Evaluating the implementation of Kidney Supportive Care Program
A multidisciplinary model of care aims to provide superior symptoms management, improved decision making and better satisfaction with care for patients with End Stage Kidney Disease and their families.
A growing body of scientific evidence suggests that the provision of dialysis, while burdensome, offers little to no benefit for patients with End Stage Kidney Disease who are elderly, frail and suffer from comorbidities.
Kidney Supportive Care Program (KSCP) is a holistic patient-centred service designed to combine the essential aspects of kidney and palliative care. Its key features include coordination of health care in a multidisciplinary team, shared decision making involving patients and carers, enabling independent living, management of symptoms tailored to the individual needs, provision of information and advice, and advance care planning. KSCP, which is the first program of this kind in Queensland, attracted over 100 patients during the first 9 months since start in February 2016.

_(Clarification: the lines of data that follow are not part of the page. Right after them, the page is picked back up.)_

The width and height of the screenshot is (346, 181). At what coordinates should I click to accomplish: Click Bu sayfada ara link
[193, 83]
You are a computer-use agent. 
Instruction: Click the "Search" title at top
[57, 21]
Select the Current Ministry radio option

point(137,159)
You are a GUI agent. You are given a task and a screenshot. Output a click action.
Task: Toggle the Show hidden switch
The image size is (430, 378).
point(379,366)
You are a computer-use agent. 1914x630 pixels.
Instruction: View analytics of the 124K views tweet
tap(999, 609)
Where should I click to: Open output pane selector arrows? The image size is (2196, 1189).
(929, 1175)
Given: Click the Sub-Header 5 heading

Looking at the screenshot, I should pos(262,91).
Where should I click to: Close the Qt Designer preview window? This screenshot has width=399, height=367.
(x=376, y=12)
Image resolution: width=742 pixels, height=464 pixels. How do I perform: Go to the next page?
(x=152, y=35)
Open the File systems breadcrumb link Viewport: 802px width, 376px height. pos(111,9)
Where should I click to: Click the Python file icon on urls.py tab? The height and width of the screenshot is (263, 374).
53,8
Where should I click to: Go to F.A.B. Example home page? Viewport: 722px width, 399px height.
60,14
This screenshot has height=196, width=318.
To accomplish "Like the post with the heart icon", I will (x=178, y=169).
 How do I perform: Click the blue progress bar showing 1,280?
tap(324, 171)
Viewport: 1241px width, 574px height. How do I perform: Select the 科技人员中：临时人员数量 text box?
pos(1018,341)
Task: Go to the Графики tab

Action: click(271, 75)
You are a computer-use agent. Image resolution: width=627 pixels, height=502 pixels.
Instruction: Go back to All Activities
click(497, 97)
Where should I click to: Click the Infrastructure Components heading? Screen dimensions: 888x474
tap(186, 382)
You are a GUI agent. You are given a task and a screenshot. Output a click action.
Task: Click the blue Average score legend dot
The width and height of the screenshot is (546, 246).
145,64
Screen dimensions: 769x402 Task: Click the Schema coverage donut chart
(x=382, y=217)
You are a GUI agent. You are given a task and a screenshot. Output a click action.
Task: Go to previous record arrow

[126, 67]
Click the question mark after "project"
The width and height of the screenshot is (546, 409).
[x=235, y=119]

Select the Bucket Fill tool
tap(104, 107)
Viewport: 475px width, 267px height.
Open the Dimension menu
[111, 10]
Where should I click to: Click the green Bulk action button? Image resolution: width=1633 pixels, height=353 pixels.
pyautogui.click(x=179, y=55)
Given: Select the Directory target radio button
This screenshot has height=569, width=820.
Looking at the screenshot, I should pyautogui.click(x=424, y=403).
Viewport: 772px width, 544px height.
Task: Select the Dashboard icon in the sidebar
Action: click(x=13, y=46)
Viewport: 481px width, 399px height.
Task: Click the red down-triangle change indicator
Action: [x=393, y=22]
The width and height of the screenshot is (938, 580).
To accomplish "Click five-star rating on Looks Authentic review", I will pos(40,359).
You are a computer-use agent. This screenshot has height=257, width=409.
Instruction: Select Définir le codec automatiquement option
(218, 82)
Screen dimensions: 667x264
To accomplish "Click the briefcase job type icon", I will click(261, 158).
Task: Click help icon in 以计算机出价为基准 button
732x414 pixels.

The data gathered during its operation will serve research purposes and include patient-relevant outcomes such as symptoms, satisfaction and health-related quality of life, surrogate endpoints specific for chronic kidney disease, as well as information on health services utilisation, associated costs, and stakeholder feedback. A mix of qualitative and quantitative methods will be used to evaluate the program outcomes in three key dimensions: clinical, health economic, and implementation.